Eating one avocado per day could improve overall diet quality and decrease unhealthy cholesterol levels, according to a new study published in the medical publication Journal of the American Heart Association. This was the largest and most extensive study to date on the health effects of avocados, including the largest number of participants and length of the study period.
The research was done in conjunction with Loma Linda University, Tufts University, and UCLA, with coordinating support from Wake Forest University. For the study, the researchers conducted a six-month experiment involving more than 1,000 participants experiencing being overweight or obese, half of whom were instructed to eat an avocado every day while the other half continued their usual diet and told to limit their avocado consumption to less than two per month. Fat in the abdomen and around other organs was measured precisely using an MRI before and at the end of the study.
The study found that eating avocados daily improved the overall quality of the participants’ diets by eight points on a 100-point scale and resulted in total cholesterol decreasing 2.9 milligrams per deciliter (mg/dL) and LDL cholesterol decreasing 2.5 mg/dL.
“Adherence to the Dietary Guidelines for Americans is generally poor in the US, and our findings suggest that eating an avocado per day can substantially increase overall diet quality,” Kristina Petersen, assistant professor of nutritional sciences at Texas Tech University, said in a statement. “This is important because we know a higher diet quality is associated with lower risk of several diseases including heart disease, type 2 diabetes, and some cancers.”
Do avocados cause weight gain?
While previous, smaller studies have found a link between eating avocados and losing weight and lowering BMI and waist circumferences, this study found that eating one avocado per day for six months was found to have no effect on belly fat, liver fat, or waist circumference in people who were overweight or obese.

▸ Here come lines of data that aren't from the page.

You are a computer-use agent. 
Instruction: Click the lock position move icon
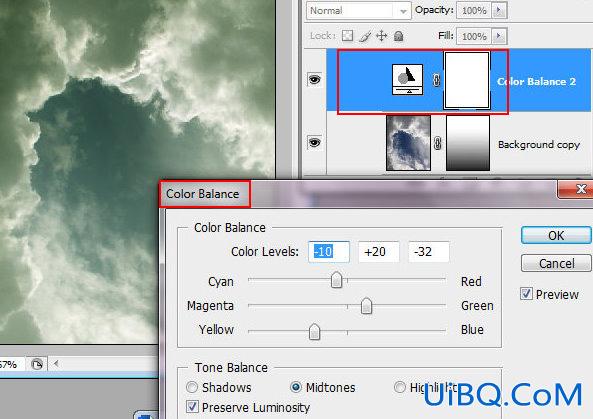pos(382,36)
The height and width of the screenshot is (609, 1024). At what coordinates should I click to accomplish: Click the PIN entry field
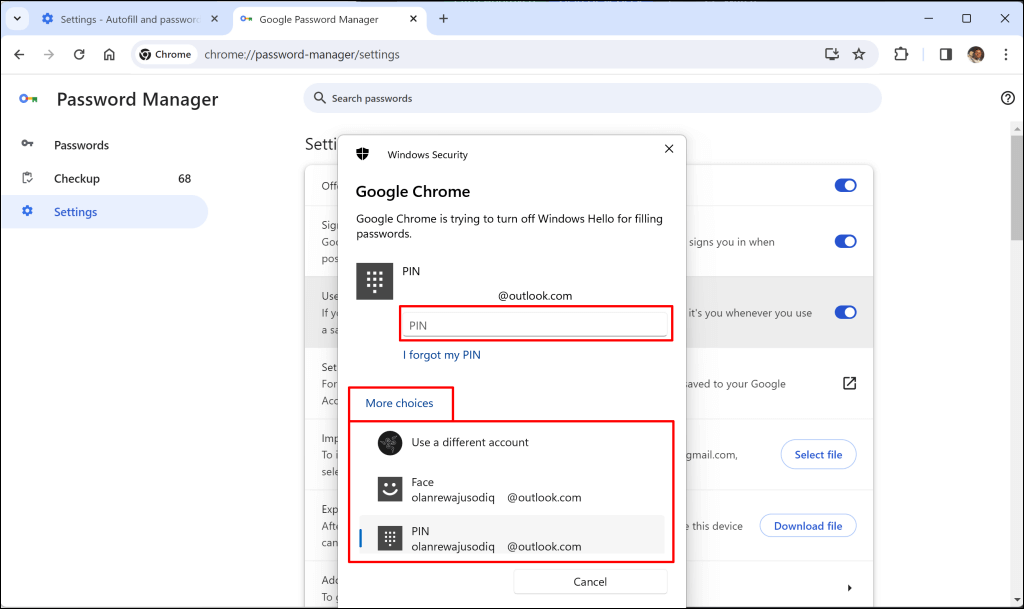tap(535, 325)
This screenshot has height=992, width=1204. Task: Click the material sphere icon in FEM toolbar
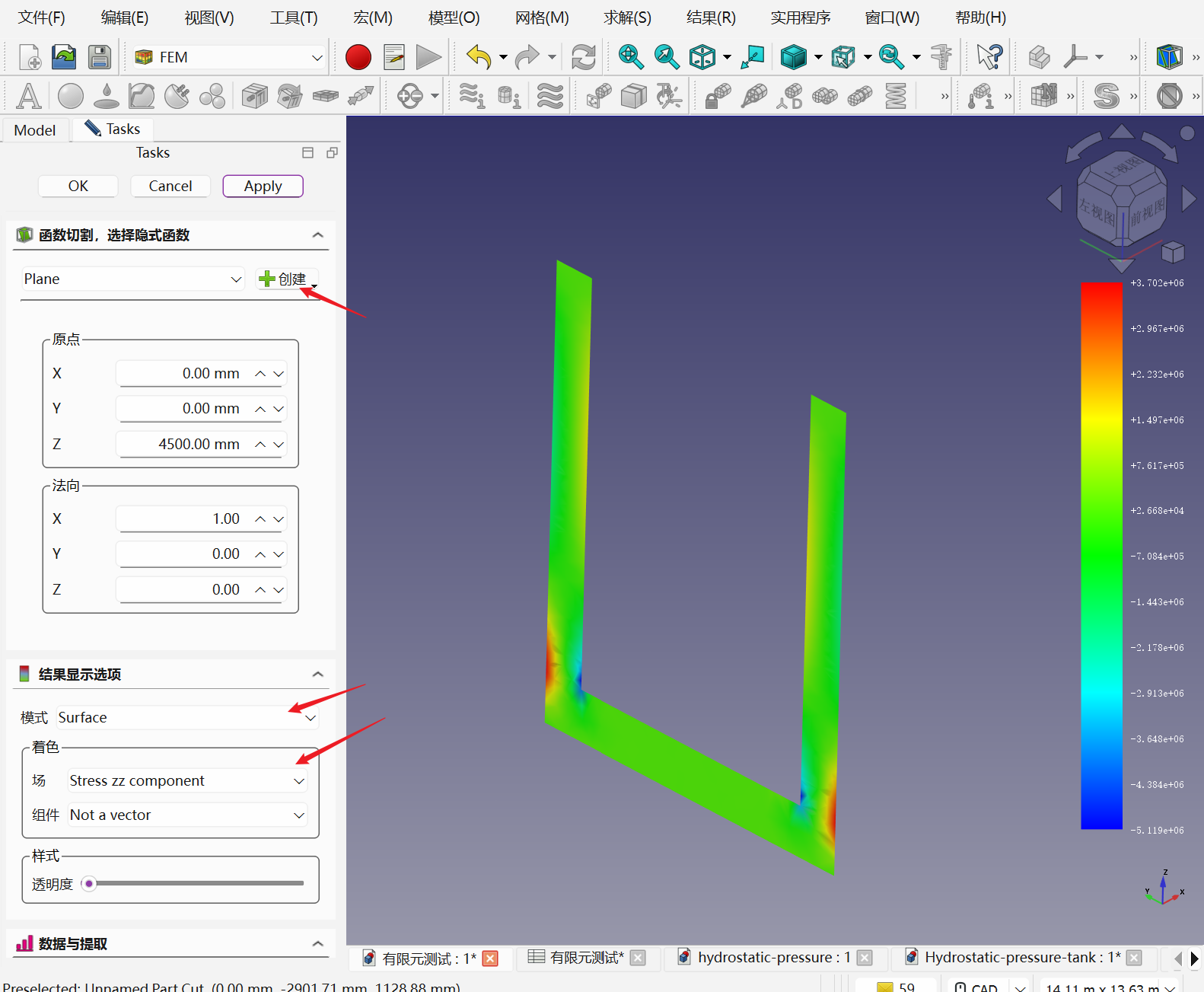[71, 97]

“While the avocados did not affect belly fat or weight gain, the study still provides evidence that avocados can be a beneficial addition to a well-balanced diet,” Penny Kris-Etherton, Evan Pugh University Professor of Nutritional Sciences at Penn State, said in a statement. “Incorporating an avocado per day in this study did not cause weight gain and also caused a slight decrease in LDL cholesterol, which are all important findings for better health.”
The researchers also noted that eating avocados daily did not result in weight gain—which is often associated with high-fat foods such as avocados. “While one avocado a day did not lead to clinically significant improvements in abdominal fat and other cardiometabolic risk factors, consuming one avocado a day did not result in body weight gain,” Joan Sabaté, professor at Loma Linda University School of Public Health, said in a statement. “This is positive because eating extra calories from avocados doesn’t impact body weight or abdominal fat, and it slightly decreases total and LDL-cholesterol.”
The researchers said that in the future, they will continue to analyze data from the study. For example, participants were not instructed on how to eat their avocados each day, and future research could investigate how participants incorporated the avocados into their diet and whether any differences in the results are observed with these particular changes.
Avocados for heart health
Previous research has also shown additional benefits of eating fat from plants, such as avocados. A study published last year found that dietary fat plays a key role in stroke risk. More than 117,000 health professionals participated in the study, which found that the risk for stroke decreased by up to 12 percent in participants who consumed the most dietary fat from plant-based sources (such as avocado, olive, safflower, and canola oil).
For participants who consumed most of their dietary fat from meat-derived sources (such as beef, pork, lamb, bacon, salami, and other processed meats), the risk of stroke increased by 16 percent. Further, each serving of meat increased stroke risk by 8 percent, whereas a serving of processed meat spiked the risk by 12 percent. Researchers did not associate dietary fat from dairy sources with increased stroke risk.
“Our findings indicate the type of fat and different food sources of fat are more important than the total amount of dietary fat in the prevention of cardiovascular disease including stroke,” lead author Fenglei Wang, from Harvard T.H. Chan School of Public Health, said in a statement.